I'm a nursing student who enjoys the classroom but finds the clinicals to be overwhelming.....we are just beginning our second year in the adrn program and are down to 42 of the 96 students who began. Our school is tough and very few graduate in the end. Towards the end we will provide total nursing care to 5 patients yet, if we were hired by the hospital we are performing clinicals in we would be trained for 10 weeks to 6 months before we would care for 5 patients. I feel as if we are marginally trained and then thrown out there and then one mistake and you are potentially out.....scares the heck out of me...I truly hate it. I wish to be a nurse and a good one at that but give us a chance. I am one of the surviving 42 but I'm tired and concerned about the stress of the job once/if I graduate. Any comments would be appreciated.

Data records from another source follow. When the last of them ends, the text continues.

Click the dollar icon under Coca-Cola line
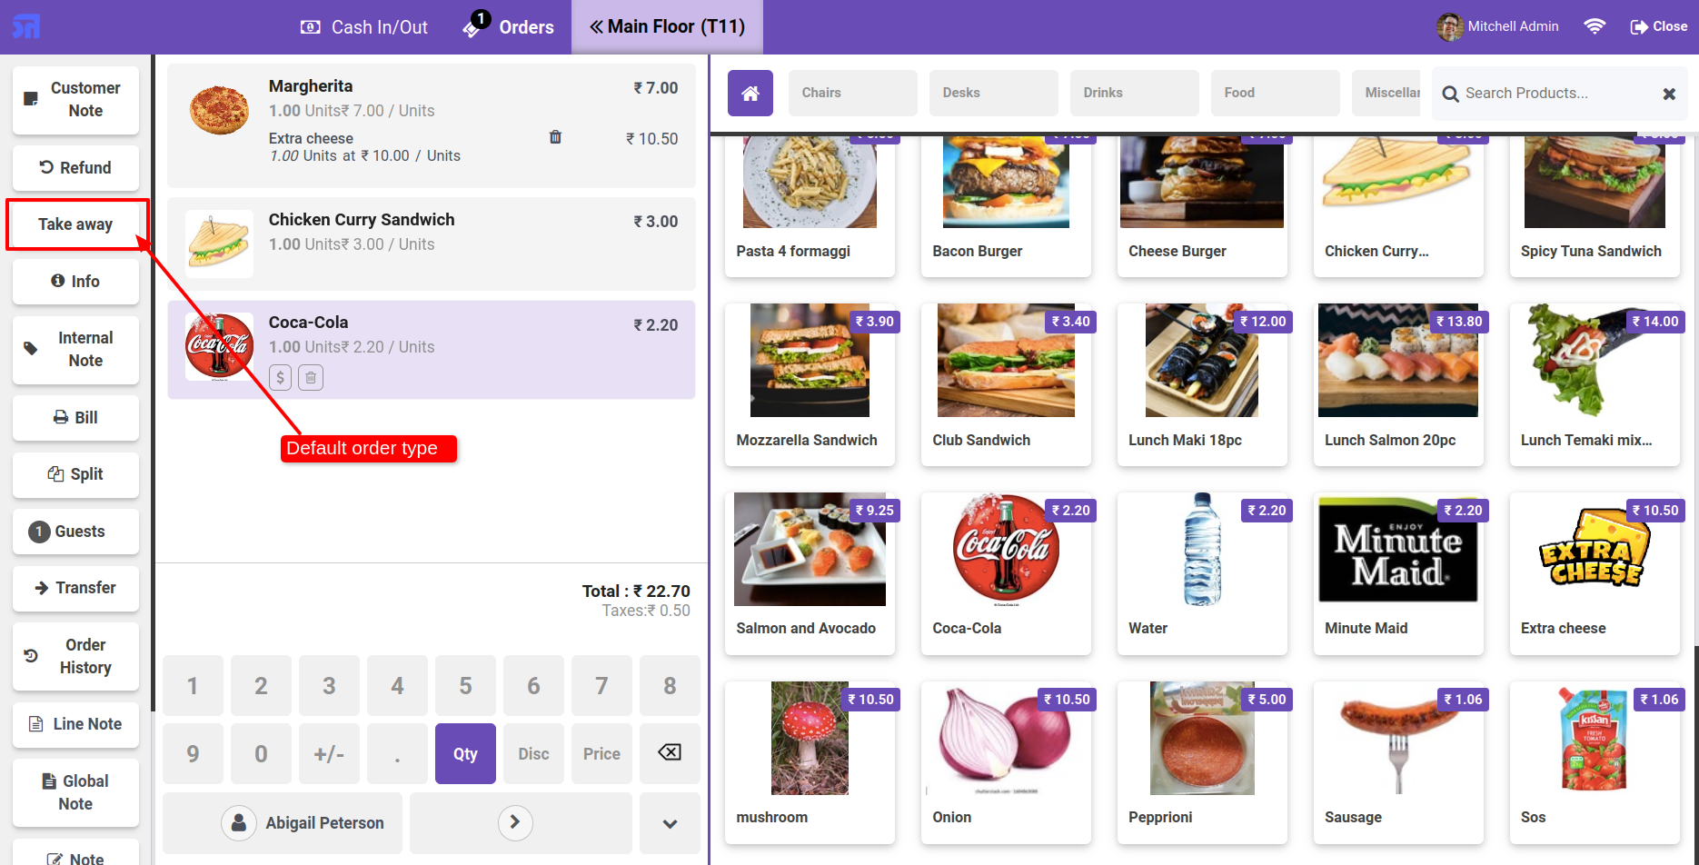This screenshot has height=865, width=1699. pyautogui.click(x=280, y=377)
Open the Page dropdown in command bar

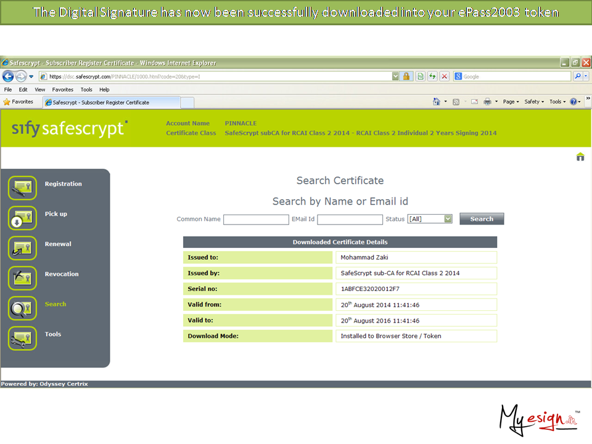coord(511,102)
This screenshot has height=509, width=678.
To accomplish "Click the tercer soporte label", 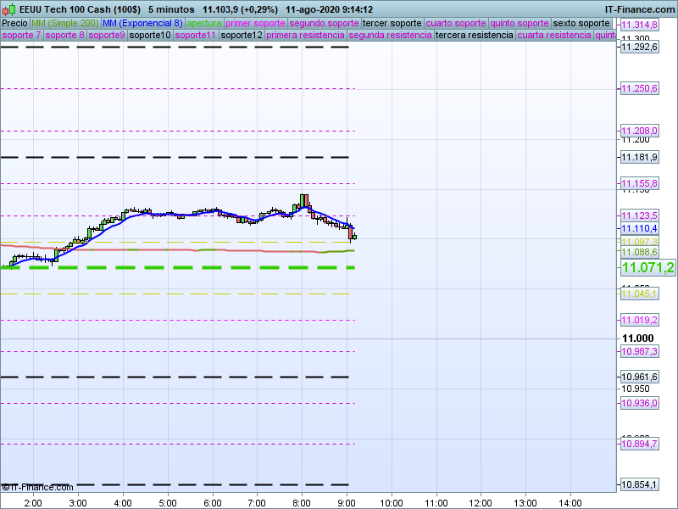I will (x=391, y=23).
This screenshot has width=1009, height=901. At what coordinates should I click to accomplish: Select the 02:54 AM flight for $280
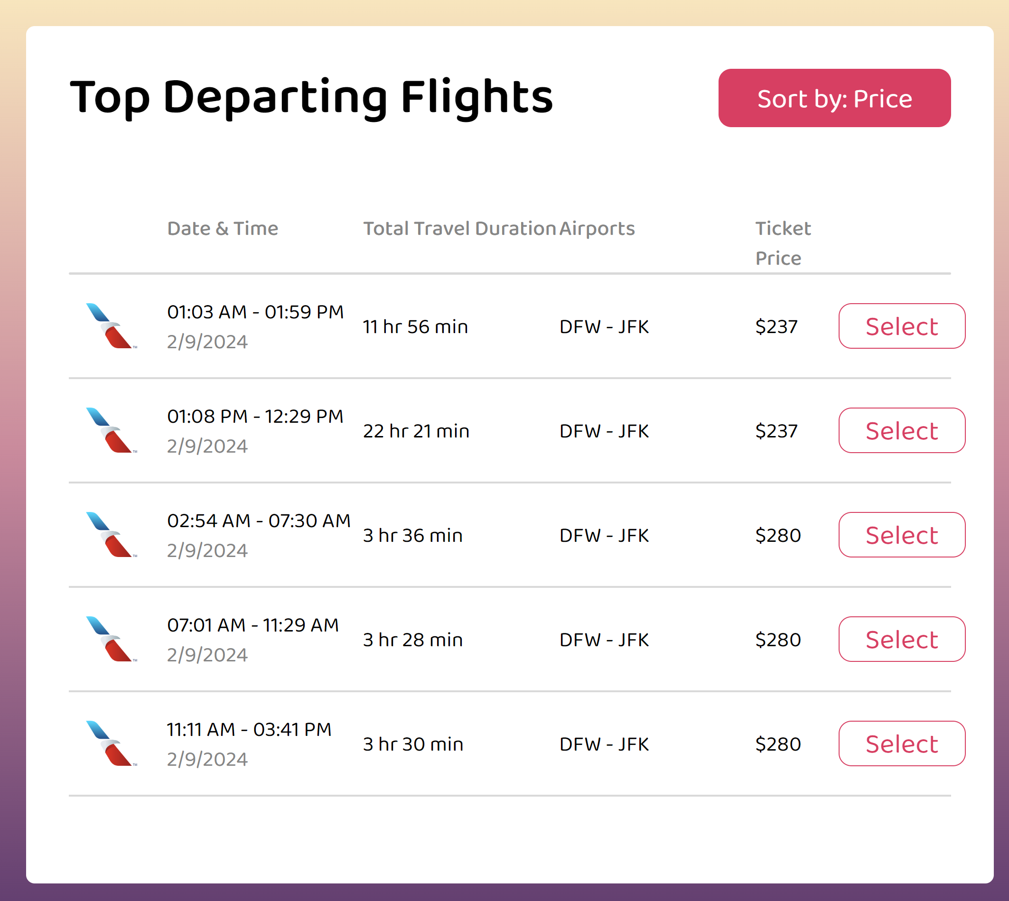901,535
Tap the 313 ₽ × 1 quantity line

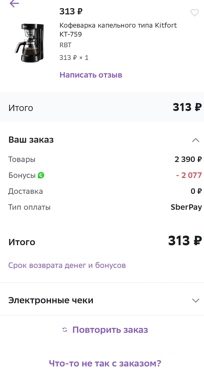(x=74, y=58)

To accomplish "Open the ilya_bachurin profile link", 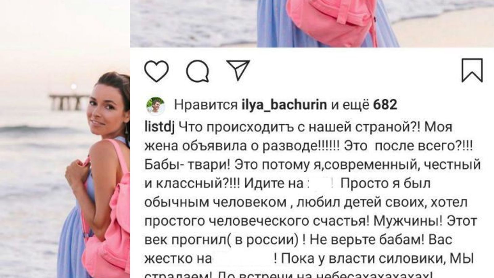I will [x=284, y=105].
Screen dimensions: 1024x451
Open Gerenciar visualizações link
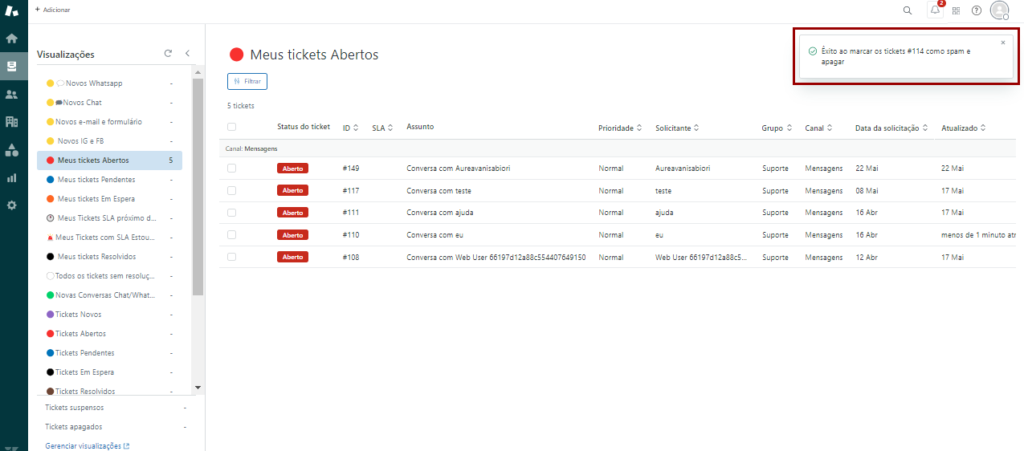point(87,446)
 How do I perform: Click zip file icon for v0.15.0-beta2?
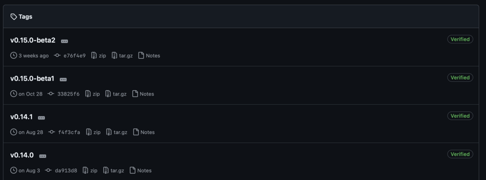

Just remember, no one (prospective hirers) cares what grade you made in nursing school.

Many new grad programs have minimum GPA requirements and I was asked for my GPA at every job I applied to as a new grad and had to provide transcripts for one of my interviews. Is it the only factor employers consider? No. But do they look at your grades? Sure do.

Specializes in Forensic Psych.

Many new grad programs have minimum GPA requirements and I was asked for my GPA at every job I applied to as a new grad and had to provide transcripts for one of my interviews. Is it the only factor employers consider? No. But do they look at your grades? Sure do.

Our big hospital GN programs do the same. GPA and HESI are big factors. I believe the minimum GPA is usually a 3.0-3.5.

Clinicals can be hit or miss. Some days I have a great nurse who really wants to teach me, but also understands I am a student and I dont know everything yet. other days it seems like the nurses just want to make you feel bad about anything you dont know. I guess it has allowed me to see what kind of nurse i want to be.

Specializes in Pediatric Private Duty; Camp Nursing.
I have a BS in bioengineering and am in my 40's, please don't treat me like I'm an idiot when I ask a question. I have heard "oh, you are one of THOSE students"...

And I am honestly working very hard to be okay when a grade is in the 80's instead of 90's but it is hard to turn off the attitude that was necessary to earn my right to be in that seat.

I was in my late 30's when I started nursing school, with my old BSEd in my back pocket. In my rinky-dink PN program in the local community college, I think some of my instructors knew I could see them as the humbug behind the proverbial curtain, and my high standards in all things intimidated them. I knew when a test question was invalid and I called them on it. Yes, it matters when an A is a 92 and I have a 91.5 and your test questions are invalid. And why do I get chastised for being so uptight about earning A's? Why, even a B is pretty darn good, so why am I "being so hard on myself"? What's wrong with wanting to do exceedingly well? Isn't that what quality instructors want to see?

I'm so glad I'm finished w that program.